Furthermore, a caveat of PS method is that it could only account for measured confounders, those potential biases caused by unmeasured confounding variables could influence authors to obtain an accurate estimation of treatment effect. The optimal ways to avoid the effects of unmeasured covariates is to implement sensitivity analyses or subgroup analyses. In our study, 5 articles(31.5%) reported using these methods, which is consistent with other reports on PS methods[28].
This article was the first evaluation about the reporting quality of PS method of the published articles in this filed, and we hope that our study would be valued by researchers who want to apply PS methods to medical research in the gastric cancer.
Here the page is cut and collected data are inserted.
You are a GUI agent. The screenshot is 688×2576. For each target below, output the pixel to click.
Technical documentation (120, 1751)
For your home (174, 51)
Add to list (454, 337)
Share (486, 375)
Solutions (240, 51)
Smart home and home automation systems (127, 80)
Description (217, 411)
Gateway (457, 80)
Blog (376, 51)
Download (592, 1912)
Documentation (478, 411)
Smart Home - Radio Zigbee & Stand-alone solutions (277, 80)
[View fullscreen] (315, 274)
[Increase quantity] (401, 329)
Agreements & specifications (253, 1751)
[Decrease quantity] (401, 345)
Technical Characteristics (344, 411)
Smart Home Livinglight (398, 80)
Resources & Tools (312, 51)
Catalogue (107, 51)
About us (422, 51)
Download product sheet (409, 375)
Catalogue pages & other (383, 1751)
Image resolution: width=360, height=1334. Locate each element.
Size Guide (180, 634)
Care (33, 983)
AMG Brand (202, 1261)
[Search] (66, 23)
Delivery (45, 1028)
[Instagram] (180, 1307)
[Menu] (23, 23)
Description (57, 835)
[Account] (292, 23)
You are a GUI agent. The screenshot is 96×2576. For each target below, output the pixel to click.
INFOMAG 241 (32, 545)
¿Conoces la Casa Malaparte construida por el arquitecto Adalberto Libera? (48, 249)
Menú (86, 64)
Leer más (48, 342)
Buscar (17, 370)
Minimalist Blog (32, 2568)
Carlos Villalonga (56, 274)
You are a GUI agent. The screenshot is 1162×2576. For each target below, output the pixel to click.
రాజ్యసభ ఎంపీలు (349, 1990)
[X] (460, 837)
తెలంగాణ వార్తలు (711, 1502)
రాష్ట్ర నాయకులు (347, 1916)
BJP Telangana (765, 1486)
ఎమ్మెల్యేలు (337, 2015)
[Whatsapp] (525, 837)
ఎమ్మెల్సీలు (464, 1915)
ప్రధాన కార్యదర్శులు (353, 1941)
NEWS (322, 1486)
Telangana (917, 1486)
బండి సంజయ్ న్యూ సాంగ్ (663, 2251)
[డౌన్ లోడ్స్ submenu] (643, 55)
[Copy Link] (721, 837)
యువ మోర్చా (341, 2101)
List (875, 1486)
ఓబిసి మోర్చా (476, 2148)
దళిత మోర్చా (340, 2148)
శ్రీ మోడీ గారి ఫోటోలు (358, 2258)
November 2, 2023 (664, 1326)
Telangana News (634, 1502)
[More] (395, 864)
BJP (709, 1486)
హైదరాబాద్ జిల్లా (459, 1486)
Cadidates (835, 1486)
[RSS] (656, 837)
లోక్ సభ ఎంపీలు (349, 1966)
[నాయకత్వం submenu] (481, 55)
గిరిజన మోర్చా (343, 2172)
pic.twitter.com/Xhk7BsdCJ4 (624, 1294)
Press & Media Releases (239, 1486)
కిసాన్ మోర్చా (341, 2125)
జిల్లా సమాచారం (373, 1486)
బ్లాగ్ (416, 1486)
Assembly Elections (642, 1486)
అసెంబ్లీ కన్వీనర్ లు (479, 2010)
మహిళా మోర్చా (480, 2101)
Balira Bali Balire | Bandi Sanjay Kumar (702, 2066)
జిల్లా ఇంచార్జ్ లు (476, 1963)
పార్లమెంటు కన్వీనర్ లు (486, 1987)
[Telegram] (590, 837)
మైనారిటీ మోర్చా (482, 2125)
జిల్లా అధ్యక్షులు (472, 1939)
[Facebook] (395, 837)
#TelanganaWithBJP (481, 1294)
Meanwhile, there are limitations in our study. Firstly, we didn’t discuss the details of covariate adjustment and weighting, because our study contained only a small part of articles, readers could refer elsewhere for these methods[29, 30]. Secondly, some advanced software systems have made it easier for researchers to use the PS method, which might lead them to have no explicate description in their articles. Thirdly, our study only reflected the field of gastric cancer, articles from other fields were excluded.